(Items listed in a dataset)
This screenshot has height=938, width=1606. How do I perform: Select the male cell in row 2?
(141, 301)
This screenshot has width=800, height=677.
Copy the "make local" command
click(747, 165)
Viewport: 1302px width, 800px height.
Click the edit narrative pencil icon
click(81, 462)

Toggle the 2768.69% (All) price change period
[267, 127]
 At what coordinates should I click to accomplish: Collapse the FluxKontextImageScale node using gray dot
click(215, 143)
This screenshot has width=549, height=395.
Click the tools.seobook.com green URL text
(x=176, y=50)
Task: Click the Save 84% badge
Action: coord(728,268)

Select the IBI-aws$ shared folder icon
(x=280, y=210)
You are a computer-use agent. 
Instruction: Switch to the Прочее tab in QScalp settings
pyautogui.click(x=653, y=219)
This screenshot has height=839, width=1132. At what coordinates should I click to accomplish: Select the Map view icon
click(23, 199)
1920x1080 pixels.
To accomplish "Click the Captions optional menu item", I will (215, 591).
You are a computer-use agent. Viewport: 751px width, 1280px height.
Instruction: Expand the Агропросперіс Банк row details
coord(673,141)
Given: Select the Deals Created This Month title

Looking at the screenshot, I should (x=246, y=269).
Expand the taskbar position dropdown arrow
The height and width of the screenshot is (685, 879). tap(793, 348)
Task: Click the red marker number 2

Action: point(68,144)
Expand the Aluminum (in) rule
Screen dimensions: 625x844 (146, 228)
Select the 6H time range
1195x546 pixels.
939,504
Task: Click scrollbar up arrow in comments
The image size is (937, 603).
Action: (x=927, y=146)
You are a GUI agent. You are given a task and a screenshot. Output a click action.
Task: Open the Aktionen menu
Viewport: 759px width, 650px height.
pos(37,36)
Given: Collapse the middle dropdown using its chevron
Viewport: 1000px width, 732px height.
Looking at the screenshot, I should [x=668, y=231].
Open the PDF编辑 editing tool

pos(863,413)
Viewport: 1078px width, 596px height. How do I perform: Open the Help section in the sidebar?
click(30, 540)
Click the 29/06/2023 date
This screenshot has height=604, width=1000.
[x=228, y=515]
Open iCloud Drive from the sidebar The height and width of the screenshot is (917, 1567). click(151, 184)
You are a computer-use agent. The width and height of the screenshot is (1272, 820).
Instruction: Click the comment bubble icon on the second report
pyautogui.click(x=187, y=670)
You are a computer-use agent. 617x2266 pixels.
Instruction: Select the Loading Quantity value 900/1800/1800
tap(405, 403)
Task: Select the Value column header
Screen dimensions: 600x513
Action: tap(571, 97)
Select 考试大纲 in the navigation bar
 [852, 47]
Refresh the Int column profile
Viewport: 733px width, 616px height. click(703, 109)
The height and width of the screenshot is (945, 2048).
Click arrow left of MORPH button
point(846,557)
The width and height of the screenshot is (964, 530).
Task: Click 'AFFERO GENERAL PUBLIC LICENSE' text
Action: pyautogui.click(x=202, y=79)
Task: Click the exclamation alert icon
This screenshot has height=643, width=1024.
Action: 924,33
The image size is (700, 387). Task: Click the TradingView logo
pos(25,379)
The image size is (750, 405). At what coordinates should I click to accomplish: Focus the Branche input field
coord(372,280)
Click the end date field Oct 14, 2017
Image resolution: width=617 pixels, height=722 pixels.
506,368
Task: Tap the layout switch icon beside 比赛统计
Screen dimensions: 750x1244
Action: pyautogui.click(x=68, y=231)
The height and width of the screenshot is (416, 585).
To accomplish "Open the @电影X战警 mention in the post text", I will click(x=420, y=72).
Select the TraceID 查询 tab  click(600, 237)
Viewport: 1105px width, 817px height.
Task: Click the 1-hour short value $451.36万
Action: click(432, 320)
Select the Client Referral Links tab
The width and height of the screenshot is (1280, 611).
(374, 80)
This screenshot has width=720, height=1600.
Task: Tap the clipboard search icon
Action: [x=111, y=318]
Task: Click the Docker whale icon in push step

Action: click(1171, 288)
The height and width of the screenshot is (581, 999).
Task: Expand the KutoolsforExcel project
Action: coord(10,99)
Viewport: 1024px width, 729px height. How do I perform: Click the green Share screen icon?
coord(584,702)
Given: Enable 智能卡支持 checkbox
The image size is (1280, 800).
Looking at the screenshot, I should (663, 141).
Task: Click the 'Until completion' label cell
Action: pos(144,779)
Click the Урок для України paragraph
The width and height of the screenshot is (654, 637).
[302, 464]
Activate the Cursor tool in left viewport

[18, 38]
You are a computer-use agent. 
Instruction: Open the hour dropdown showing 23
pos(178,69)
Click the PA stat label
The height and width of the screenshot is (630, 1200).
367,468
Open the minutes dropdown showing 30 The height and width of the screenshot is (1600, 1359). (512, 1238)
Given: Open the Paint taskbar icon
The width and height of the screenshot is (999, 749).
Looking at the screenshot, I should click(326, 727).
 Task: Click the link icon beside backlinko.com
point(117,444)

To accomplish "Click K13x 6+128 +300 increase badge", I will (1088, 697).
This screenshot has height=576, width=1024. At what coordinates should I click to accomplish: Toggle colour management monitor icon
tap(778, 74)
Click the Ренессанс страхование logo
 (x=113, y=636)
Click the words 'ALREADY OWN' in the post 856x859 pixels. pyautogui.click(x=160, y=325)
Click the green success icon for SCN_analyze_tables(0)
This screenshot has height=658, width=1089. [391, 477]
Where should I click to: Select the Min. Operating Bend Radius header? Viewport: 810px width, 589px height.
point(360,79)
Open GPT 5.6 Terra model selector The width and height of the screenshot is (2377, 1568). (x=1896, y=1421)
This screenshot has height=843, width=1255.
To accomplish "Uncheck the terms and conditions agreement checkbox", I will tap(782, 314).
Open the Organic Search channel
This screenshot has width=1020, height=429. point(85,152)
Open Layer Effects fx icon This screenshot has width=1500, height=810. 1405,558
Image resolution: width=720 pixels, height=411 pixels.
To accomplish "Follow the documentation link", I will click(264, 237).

YOUR OBJECTIVE ::
Using the entries shown above, reproduce verbatim the lines from the line bearing "Screen dimensions: 750x1244" to the line bearing "Select the Client Referral Links tab", inclusive.

TASK ANSWER ::
Screen dimensions: 750x1244
Action: pyautogui.click(x=68, y=231)
The height and width of the screenshot is (416, 585).
To accomplish "Open the @电影X战警 mention in the post text", I will click(x=420, y=72).
Select the TraceID 查询 tab  click(600, 237)
Viewport: 1105px width, 817px height.
Task: Click the 1-hour short value $451.36万
Action: click(432, 320)
Select the Client Referral Links tab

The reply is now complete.